UPDATE 3: I'm defining a real time index on listings of products with attributes such as title, description, author name etc.

ThinkingSphinx::Index.define :listing, :with => :real_time do
  indexes title
  indexes description
  indexes custom_field_values_sphinx
  indexes origin_loc.google_address
  indexes author.given_name
  indexes author.username
  indexes location.province
...

This the underlying model

class Listing < ActiveRecord::Base 

  after_save ThinkingSphinx::RealTime.callback_for(:listing)
...

The Listing.search method is called in a public method of the model

  Listing.search(
      escaped_query,
      :select => "*, #{SPHINX_WEIGHT_FUNCTION} as w",
      :sql => {:include => params[:include]},
      :star => true,
      :with => with,
      :with_all => with_all,
      :order => params[:sort],
      :per_page => per_page,
      :page => page
  )

[1] http://freelancing-gods.com/thinking-sphinx/advanced_config.html#word-stemming--morphology

1

1 Answers

0
votes

From what I can see, you've got everything configured correctly.

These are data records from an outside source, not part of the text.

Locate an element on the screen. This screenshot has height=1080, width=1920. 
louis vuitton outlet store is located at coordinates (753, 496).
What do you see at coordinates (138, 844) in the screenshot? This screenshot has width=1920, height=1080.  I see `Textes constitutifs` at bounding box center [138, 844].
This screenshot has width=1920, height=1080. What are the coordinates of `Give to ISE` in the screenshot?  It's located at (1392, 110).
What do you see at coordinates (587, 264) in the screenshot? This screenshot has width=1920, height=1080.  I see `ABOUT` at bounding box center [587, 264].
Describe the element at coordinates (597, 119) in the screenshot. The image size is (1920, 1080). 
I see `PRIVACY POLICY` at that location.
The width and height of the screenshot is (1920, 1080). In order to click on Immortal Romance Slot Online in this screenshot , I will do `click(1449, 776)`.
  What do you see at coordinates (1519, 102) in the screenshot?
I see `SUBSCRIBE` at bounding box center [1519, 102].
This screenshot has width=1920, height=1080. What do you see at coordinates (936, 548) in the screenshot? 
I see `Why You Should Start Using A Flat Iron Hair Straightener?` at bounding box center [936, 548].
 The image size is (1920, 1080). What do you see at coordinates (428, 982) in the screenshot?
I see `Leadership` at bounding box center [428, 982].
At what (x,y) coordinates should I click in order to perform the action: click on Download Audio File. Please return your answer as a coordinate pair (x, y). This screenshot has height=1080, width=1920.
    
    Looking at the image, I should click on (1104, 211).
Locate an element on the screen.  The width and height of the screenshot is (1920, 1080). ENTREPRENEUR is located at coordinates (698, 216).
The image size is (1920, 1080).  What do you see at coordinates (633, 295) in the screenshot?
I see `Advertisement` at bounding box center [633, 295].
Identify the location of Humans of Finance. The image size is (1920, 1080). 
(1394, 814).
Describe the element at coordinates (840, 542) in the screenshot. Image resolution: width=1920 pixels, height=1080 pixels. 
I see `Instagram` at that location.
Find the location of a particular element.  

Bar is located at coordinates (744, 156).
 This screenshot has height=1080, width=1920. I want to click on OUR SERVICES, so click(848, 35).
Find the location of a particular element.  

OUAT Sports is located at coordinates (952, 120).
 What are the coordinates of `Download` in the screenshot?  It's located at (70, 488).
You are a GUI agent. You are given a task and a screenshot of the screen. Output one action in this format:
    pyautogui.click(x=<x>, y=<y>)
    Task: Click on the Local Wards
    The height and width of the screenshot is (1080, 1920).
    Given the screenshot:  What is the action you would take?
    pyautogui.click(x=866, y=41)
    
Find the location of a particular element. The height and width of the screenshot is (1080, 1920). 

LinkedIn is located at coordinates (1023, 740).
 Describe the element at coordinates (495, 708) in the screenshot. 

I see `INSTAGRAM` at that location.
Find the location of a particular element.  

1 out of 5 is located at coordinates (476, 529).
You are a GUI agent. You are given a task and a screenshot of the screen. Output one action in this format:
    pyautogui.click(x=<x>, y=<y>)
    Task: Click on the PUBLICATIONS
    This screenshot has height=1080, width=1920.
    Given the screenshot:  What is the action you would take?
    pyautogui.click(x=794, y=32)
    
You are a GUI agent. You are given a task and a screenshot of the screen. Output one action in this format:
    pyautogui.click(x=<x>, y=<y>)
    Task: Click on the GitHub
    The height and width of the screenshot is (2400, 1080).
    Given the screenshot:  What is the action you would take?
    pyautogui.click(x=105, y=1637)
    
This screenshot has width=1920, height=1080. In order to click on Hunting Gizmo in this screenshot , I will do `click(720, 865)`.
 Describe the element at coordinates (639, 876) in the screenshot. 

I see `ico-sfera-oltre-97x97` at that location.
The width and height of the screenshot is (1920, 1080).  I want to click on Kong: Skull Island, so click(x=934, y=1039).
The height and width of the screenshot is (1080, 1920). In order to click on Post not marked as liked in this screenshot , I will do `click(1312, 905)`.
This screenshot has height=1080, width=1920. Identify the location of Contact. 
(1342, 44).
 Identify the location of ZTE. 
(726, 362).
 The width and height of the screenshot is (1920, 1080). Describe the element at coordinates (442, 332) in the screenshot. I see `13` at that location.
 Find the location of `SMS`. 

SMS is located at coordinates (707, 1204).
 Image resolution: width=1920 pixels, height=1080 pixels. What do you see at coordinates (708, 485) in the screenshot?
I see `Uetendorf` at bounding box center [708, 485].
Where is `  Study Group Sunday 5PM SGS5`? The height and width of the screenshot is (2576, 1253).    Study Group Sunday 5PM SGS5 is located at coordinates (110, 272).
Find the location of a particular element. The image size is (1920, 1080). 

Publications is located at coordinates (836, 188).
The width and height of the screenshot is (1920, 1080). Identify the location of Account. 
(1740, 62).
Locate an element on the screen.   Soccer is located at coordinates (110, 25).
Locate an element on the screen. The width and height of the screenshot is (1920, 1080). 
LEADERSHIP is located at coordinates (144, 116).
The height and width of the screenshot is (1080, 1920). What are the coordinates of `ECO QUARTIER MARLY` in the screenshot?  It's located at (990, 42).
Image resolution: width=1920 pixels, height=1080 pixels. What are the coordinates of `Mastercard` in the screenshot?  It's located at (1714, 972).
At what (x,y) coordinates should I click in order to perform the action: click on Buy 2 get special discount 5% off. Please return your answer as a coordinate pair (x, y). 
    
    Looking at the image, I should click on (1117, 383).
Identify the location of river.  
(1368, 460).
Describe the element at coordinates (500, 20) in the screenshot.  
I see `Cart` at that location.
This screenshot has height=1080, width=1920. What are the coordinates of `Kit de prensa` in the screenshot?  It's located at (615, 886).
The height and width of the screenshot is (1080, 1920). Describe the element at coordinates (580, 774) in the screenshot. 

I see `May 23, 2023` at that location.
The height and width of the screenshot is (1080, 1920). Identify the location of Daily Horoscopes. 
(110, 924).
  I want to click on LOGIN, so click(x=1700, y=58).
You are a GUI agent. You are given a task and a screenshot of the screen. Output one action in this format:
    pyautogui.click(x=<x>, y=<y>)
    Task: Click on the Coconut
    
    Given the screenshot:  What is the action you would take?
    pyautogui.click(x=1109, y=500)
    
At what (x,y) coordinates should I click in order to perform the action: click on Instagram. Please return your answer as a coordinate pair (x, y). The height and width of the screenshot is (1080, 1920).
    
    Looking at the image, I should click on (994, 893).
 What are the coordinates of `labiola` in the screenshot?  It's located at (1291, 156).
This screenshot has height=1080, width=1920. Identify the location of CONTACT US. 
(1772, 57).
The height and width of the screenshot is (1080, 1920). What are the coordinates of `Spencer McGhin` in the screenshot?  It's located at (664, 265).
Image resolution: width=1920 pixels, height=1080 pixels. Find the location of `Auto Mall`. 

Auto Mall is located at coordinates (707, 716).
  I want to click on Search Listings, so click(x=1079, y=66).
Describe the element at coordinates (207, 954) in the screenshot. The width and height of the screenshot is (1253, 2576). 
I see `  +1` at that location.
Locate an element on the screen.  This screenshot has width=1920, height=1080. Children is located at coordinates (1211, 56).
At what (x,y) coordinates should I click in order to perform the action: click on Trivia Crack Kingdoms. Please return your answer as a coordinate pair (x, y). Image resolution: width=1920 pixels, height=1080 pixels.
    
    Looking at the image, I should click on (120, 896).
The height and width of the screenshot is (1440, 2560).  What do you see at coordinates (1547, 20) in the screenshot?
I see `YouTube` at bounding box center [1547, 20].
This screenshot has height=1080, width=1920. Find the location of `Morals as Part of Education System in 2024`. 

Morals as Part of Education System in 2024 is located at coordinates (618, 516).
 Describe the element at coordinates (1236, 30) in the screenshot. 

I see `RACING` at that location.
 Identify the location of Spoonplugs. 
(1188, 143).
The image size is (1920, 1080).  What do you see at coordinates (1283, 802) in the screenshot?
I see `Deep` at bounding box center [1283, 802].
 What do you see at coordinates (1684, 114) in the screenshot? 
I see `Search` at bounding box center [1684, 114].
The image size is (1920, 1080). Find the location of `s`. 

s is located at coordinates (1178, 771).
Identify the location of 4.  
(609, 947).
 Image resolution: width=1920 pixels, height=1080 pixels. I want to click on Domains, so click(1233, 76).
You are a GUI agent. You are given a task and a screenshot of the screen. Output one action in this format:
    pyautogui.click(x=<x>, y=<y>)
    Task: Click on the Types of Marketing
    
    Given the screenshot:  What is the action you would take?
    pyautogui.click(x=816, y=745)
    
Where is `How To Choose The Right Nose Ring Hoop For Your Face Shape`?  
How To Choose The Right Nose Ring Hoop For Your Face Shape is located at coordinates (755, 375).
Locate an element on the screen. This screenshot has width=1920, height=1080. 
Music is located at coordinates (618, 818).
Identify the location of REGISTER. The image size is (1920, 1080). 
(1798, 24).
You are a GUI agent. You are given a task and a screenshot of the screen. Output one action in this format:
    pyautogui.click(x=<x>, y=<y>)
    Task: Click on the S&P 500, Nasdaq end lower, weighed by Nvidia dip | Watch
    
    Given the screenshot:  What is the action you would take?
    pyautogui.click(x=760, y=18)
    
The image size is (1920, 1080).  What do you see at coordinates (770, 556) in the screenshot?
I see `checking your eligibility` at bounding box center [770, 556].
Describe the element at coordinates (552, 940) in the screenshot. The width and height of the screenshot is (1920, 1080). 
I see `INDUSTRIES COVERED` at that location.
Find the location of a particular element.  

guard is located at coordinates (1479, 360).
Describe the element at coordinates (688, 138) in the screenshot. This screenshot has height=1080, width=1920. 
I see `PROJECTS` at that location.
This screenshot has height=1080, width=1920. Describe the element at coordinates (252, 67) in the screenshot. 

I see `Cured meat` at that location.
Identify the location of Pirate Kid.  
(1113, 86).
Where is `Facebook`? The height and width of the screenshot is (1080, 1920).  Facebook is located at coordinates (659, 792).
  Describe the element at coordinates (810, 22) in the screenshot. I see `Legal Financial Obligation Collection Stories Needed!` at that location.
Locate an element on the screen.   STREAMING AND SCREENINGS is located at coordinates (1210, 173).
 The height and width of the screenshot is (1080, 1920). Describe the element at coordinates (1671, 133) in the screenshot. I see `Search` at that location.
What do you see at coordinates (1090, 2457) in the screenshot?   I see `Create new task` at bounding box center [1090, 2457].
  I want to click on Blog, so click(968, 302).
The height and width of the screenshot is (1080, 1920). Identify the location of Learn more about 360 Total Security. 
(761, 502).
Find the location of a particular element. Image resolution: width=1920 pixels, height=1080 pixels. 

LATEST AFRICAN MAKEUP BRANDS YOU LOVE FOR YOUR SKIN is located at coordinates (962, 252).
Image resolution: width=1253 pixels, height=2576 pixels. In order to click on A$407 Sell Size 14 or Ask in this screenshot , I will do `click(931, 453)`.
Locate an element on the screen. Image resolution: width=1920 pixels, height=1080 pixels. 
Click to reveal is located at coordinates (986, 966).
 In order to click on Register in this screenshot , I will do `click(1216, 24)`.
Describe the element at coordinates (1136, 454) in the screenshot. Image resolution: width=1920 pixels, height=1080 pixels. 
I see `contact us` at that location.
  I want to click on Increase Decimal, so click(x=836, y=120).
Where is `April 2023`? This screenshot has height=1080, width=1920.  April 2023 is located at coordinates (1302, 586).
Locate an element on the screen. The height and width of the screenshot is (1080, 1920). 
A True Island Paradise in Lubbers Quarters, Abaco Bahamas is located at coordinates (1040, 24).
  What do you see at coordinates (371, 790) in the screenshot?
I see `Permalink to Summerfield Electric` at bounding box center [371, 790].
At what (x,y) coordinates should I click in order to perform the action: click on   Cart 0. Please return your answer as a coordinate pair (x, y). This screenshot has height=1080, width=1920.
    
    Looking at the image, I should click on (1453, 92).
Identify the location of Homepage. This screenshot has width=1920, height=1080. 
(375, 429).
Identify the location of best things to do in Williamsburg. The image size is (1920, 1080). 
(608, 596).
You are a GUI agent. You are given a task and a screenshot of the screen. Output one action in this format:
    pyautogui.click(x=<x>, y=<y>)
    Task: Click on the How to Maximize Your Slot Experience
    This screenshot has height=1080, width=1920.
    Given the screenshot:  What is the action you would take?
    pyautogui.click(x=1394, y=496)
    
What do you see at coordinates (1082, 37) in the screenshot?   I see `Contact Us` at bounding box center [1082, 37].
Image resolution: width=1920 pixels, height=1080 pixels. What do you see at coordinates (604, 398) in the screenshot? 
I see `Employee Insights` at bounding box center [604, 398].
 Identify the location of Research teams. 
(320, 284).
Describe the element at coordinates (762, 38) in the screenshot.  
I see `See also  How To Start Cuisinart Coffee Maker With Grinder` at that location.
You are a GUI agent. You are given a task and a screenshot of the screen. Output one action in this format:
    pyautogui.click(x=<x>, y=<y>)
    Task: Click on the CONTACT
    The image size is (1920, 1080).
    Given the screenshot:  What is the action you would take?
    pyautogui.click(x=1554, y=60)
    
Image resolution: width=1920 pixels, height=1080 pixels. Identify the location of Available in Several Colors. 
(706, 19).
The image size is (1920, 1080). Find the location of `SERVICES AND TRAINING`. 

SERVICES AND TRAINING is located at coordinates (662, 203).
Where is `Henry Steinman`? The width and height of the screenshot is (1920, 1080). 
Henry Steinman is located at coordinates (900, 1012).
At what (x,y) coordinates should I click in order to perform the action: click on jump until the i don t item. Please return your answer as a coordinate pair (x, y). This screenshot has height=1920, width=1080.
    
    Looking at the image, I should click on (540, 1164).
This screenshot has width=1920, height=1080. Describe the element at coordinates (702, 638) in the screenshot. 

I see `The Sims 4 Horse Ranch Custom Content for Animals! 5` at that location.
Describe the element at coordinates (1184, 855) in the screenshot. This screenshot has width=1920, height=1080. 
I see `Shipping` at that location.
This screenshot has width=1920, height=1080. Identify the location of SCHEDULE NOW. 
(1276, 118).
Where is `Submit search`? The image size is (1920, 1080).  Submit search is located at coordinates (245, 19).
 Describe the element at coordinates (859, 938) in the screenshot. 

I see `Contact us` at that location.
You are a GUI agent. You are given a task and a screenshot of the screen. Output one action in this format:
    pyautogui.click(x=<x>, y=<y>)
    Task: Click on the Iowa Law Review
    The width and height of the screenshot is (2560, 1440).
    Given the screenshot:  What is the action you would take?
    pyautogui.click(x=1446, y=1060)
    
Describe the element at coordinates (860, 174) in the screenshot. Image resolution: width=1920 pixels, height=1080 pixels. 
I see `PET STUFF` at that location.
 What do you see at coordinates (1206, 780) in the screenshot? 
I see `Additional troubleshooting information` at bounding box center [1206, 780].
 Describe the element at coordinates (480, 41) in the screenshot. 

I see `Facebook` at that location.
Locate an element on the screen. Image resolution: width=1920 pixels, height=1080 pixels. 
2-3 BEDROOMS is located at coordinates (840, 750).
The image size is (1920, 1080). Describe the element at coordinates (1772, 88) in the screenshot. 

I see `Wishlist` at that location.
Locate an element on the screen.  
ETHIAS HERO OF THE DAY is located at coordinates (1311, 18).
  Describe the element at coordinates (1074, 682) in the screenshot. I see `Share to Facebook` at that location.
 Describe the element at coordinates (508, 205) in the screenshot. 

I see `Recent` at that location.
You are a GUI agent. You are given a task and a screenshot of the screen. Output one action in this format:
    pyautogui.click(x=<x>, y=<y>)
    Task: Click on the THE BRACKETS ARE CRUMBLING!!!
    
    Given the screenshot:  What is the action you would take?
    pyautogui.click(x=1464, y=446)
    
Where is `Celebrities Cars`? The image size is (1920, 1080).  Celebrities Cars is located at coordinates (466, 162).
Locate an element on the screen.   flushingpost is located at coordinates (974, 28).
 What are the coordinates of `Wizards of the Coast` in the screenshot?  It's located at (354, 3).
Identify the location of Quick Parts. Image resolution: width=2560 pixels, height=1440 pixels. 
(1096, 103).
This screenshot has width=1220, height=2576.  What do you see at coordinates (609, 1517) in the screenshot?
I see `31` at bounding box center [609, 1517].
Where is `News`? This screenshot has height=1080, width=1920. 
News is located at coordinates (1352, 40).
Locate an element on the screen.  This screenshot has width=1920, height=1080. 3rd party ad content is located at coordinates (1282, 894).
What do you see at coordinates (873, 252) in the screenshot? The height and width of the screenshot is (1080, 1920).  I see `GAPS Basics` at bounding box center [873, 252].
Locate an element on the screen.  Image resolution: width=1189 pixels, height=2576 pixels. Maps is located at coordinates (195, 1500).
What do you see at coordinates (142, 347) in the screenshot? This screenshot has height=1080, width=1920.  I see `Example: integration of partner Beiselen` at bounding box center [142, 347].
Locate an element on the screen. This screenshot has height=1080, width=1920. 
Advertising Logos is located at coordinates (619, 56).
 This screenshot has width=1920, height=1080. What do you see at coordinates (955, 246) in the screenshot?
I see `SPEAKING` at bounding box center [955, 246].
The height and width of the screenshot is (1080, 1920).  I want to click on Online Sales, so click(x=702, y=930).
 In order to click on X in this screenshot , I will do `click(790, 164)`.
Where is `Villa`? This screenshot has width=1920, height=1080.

You may want to run rake ts:regenerate to ensure Sphinx has the new configuration loaded correctly (ts:generate is for updating data, but doesn't update configuration).

If that doesn't change anything (and the morphology setting is appearing in the generated configuration file), then the problem may not be with TS, but with Sphinx itself? I wonder if the Sphinx logs have any clues.